Did I mention that I never talk to my family and close friends anymore - unless they are working on these projects with me, of course!  I literally haven't had time.  Those relationships have suffered.

It's like a train moving so fast, you can't get off.  I could see life going on for my kids and I have barely been a part of it - only the mechanics of getting through the day - just so you can get them to bed and keep working.  I really love my work.  Did I mention that?

But I also love my kids.  Oddly, my relationship with my husband has not suffered.  He's been extremely supportive and my best friend through it all.

A few weeks ago I was on the verge of starting a huge project for BirthNetwork National.  I had that moment when I stepped back and thought about whether my family could handle another big project, where mom is totally absorbed in something outside the home, even when she is at home? I've nearly got 3 teenagers in the house and they really need me to be more present.  One is homeschooled, but I haven't had time to take her to do anything extra.  In fact, my kids haven't been able to participate in extracurricular activities because I literally haven't had time to take them. Sad.

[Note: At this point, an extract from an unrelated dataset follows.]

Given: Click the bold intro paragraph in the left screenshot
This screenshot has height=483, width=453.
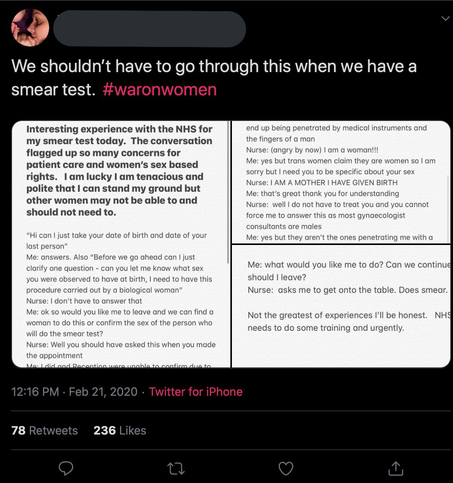Looking at the screenshot, I should (119, 171).
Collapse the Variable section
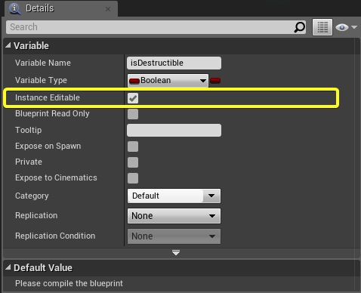 coord(8,45)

I love birth advocacy and working with these women to improve birth, not only locally, but nationally.   This weekend I've seen so many people I've worked with over the years posting about the CIMS conference and it's been hard to know that I'm not there.

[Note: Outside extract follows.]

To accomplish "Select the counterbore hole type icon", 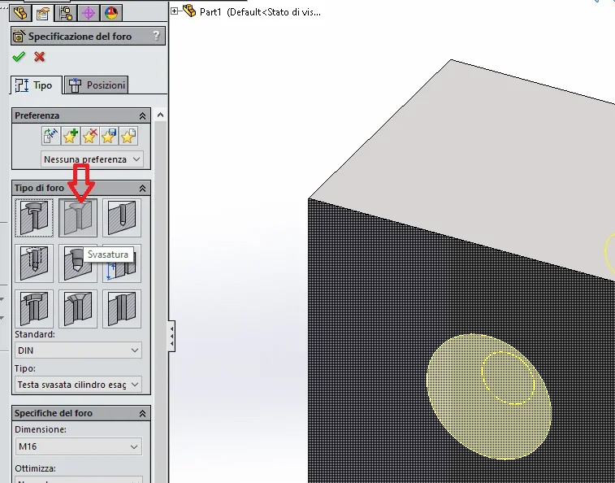I will pyautogui.click(x=34, y=218).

And yet, I am so at peace with my decision.  I've stepped back from TCBN leadership as well as the BNN Board.  I've enjoyed my kids over the last few weeks.  I've made my family dinner!  I canned beans (I'll tell you how to do it if you really want to know).  I talked to my mom for over an hour and it was great!  I chatted with my niece over Facebook this week about a cowboy she's dating (!!!!) and it was so fun.  I'm totally stalking her page now (shhhh!), whereas I would never have had time for that in previous months.  It feels so good to reconnect with people I love.

So now I have one job.  Birth Boot Camp.  As Founder/President, I have an obligation to our instructors to make this the best company possible.  Like I mentioned, we are growing so fast because there's nothing else out there like what we're doing.  I am not pulled between 3 different jobs.  I have one job and will do it well. It's much easier to set business hours for one job than it is for three!
My family is happier.  I am happier. I am able to live in the moment, which is something I haven't done in a long time.  My church calling might actually get the attention it deserves.  (I'm in charge of SIXTEEN 14-15-year-old girls, which is a huge responsibility and we've got Girls Camp around the corner!) I'm grateful for all that I have and I'm grateful for the realization that it's OK to step away from birth activism for now.  Between all the kids activities we've recently signed up for, I might even do some long overdue home organization!  I can't wait!